La difesa della scuola pubblica e della sanità pubblica si fa anche cominciando a far pagare chi può. E’ assurdo che per questi servizi, su cui la scure della politica dominante si abbatte da anni in modo accanito mentre si finanziano inutili mostruosità imprenditoriali ovunque, abbiano lo stesso costo per chi non arriva a fine mese ed il possessore di grandi patrimoni.

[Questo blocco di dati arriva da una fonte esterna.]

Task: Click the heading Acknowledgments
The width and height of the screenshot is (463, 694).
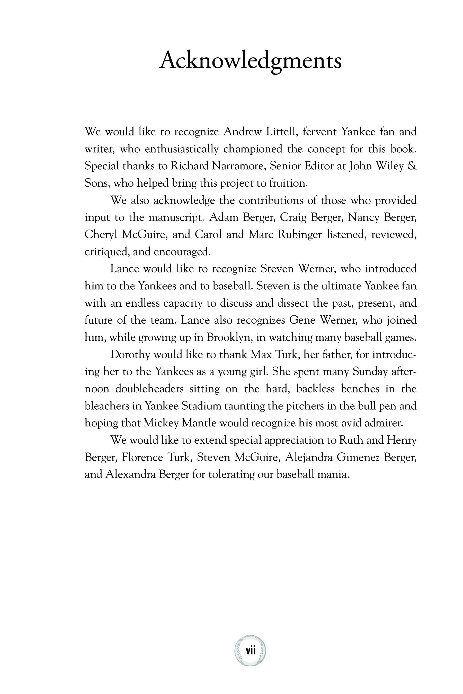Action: pyautogui.click(x=250, y=61)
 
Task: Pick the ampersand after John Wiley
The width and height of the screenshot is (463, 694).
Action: pyautogui.click(x=412, y=166)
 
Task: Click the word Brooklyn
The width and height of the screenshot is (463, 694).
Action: pyautogui.click(x=229, y=337)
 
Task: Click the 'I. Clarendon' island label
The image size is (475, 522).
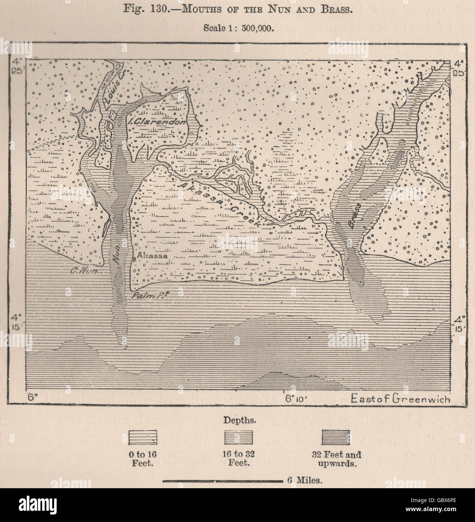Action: pos(156,121)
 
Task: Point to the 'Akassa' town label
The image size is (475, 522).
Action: pos(152,256)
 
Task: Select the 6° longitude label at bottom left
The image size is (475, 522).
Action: pos(32,397)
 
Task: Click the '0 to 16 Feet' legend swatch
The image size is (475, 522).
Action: pos(143,438)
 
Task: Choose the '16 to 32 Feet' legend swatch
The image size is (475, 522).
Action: pos(239,438)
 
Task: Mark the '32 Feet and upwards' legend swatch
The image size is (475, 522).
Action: pos(335,438)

La scuola privata finanziata dal pubblico, inoltre, la consideriamo una contraddizione in termini. Se a livello comunale e regionale non possiamo abolire il finanziamento pubblico della scuola privata, possiamo però tassare gli istituti che esistono sul territorio. Si è arrivati a tassare la permanenza del turista, possiamo cominciare a tassare ricchezze, sprechi, istituti ed istituzioni inutili, ed alleggerire sulla gran parte di noi il peso del fisco.
7) Progetti di sviluppo
E’ noto come molti fondi messi a disposizione di comuni e regioni da enti diversi, statali od europei, oltre ad essere utilizzati malamente quando vengono assegnati, non vengono proprio utilizzati, per mancata presentazione del progetto. Questo non solo per incapacità, ma anche perché l’attuale classe politica ha privilegiato i progetti la cui natura e modalità permettano più facilmente la spartizione, sostenendo attività imprenditoriali private di sodali, parenti e lacché. Comuni e regioni dovranno dunque individuare piccoli staff che si occupino unicamente di elaborare progetti in grado di ottenere risorse, rispettando ovviamente le nostre linee guida: sostenibilità, equità sociale, chilometro zero, cemento zero.